The solution here lies not in trying to out-number the big guys by stocking your device portfolio to stretch a mile long, but in out-performing them. How do you do that? Here’s one way: deeply analyze the device user experience, before it’s launched. Know how the device performs across the hundreds of thousands of apps available, in every area of user interaction: camera, audio, video, gaming, web browsing, voice quality, location services, etc., plus the basics like stability, battery life, and RF performance.
When you have holistic and objective user experience data in your hands, like that gathered from an Apkudo Approved Android device, great things can happen. The most obvious tangible benefit is ensuring issues are resolved before the device is in the hands of your customers – drastically lowering return rates and the need for costly maintenance software releases. But, like our data, the additional benefits run deep. On your portfolio management side, you can start to think in terms of experience, not specs, finely tailoring your offering to the unique needs and use cases of consumers instead of just trying to fill it out with the latest and greatest gigraluple-core device with a jabillion-pixel camera (hint: most consumers just don’t care about specs. As simple proof of this, ask a consumer what processor an iOS device runs!). On your marketing and sales side, you can continue to shine where you have traditionally shone: customer service. The data here is an enabler of a unique service opportunity: to have a discussion with your customer about their needs, and deliver to them a device that you know meets them.
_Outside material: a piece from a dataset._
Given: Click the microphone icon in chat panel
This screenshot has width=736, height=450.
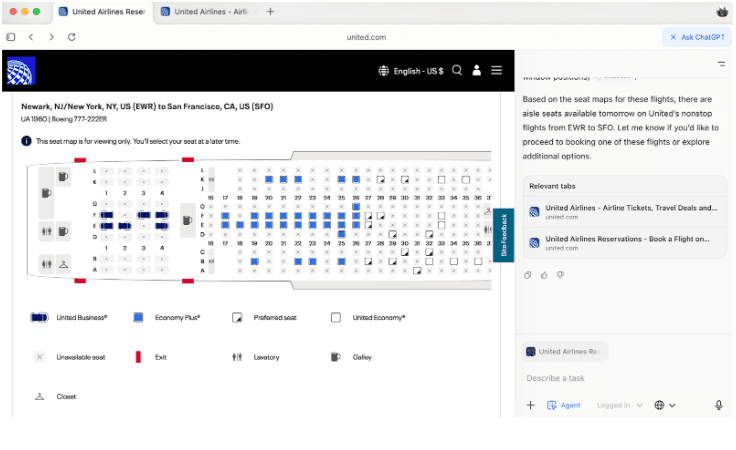Looking at the screenshot, I should (718, 405).
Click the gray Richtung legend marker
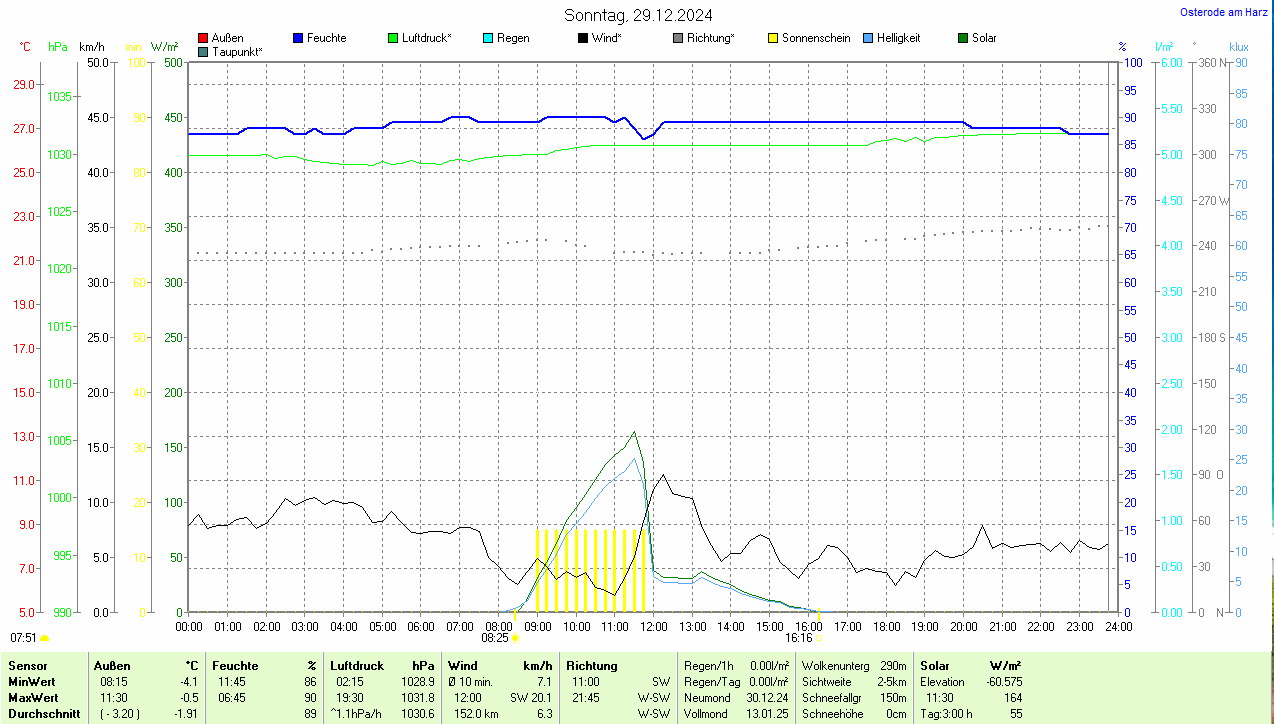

The take-home message is this: regional carriers can move beyond ‘satisfied’ by recognizing that Android devices aren’t one-size-fits-all. They’re uniquely capable of different things – that diversity is the result of the open and free nature of the platform, and it carries with it a number of challenges. Carriers need to think locally by making sure the devices they’re releasing work well, provide a consistent and well-understood user experience, and are marketed to the right consumers based on their unique needs. The Android revolution starts at home, and objective user experience data is your friend.